Presently, the number of Jews and Palestinians in the territory between the Mediterranean Sea and the Jordan River is approximately equal. The Demographics point towards a Palestinian majority. Within this area Israeli Jews have rights and the Palestinians don't. On the West Bank they live under martial law. In Gaza they are basically imprisoned by a comprehensive blockade. Inside the borders that most of the world recognizes as the state of Israel, there are 1.5 million Palestinian citizens of Israel (equaling about a quarter of the total population) who at best live under a Jim Crow system as existed in Alabama or other southern US states before the Civil Rights movement forced its abolition.

The disparity in rights, treatment and even conceptualization of the two populations living inside the state of Israel raises the question: “What does Israeli citizenship mean?”

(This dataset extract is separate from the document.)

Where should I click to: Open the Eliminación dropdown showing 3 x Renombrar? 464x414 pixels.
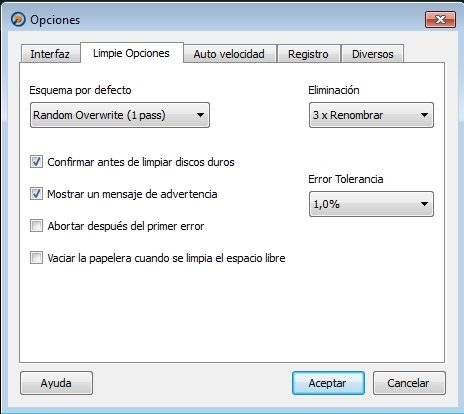pos(371,115)
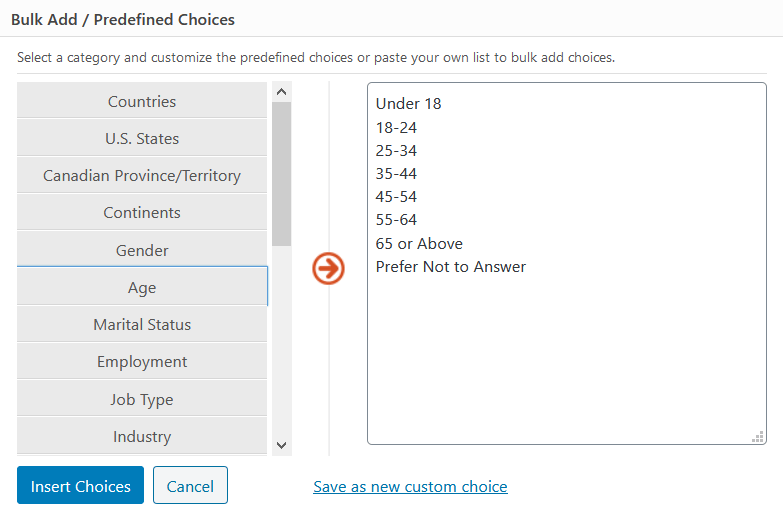Pick the Continents category
The image size is (783, 519).
coord(142,213)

Israel's leaders and the world wide Zionist leadership proclaims to the skies that Israel is the “Jewish State.” Not only that, it's the homeland of all the Jews of the world, all they have to do is just show up and they're in: citizens with all the rights and benefits.

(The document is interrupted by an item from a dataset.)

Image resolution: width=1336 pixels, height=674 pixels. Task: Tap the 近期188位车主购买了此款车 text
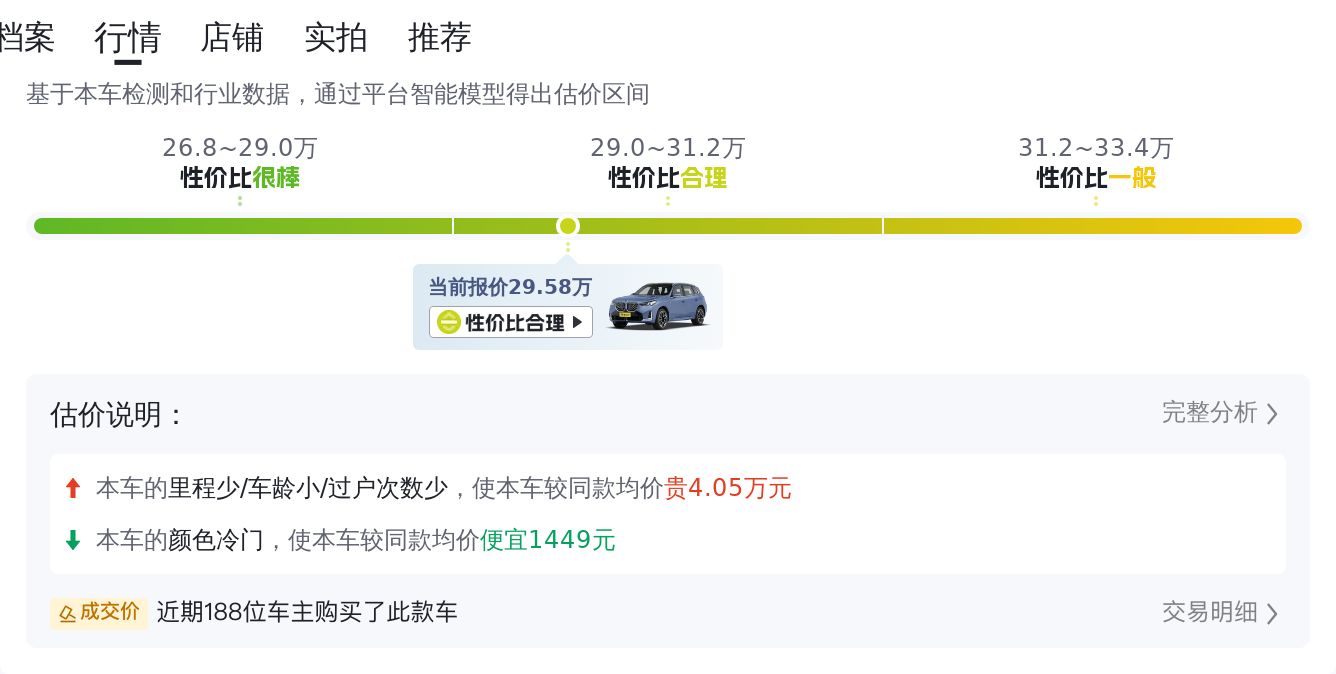[x=307, y=612]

But, of course, they add, it's a Jewish and a democratic state. But Israel is an ethnocracy. By definition it is not democratic. To maintain a Jewish state for the Jews, it's necessary to discriminate against the non-Jewish population and police their numbers so that the Jewish majority can be preserved. It has to be undemocratic to survive as a Jews only state. It cannot and does not have full equality under the law for every citizen. Jewish citizens are always more equal compared to “the Arabs” who are Israeli citizens.

In terms of land ownership rights, housing rights (the Israeli courts have recently sanctioned the right of town councils to exclude non-Jewish residents), voting rights and participation in elections there is no equality. Palestinian political parties are often declared illegal, Palestinians who are elected to the Kenesset have had their membership rights suspended or have been expelled for the crime of free speech – which is always covered up as an issue of “national security.”

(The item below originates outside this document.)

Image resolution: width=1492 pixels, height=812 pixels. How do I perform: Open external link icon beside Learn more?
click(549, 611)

Across the board, Jewish rights trump any so-called “rights of a citizen of Israel.” Before the law, and in daily life, being Jewish is the standard by which citizenship rights are judged. The term “Israeli citizen” is an empty category. It doesn't apply. It isn't meaningful. The “Jewish State for all the world's Jews” is not a democracy. It is not a state for all of it's citizens or for all of it's subject people (in Gaza and the West Bank).

Apologists for Israeli apartheid and ethnic cleansing like to claim that Israel is a democracy like Western countries and any injustices will be solved by a impartial justice system. Many Americans wrongly believe that Israel is like the USA, a multi-ethnic society in which peoples of different races and religions demand equal treatment as their natural right. This is false, There is no such thing as an Israeli citizen with full rights – only Jews who lord it over Palestinians, both Christians and Muslims.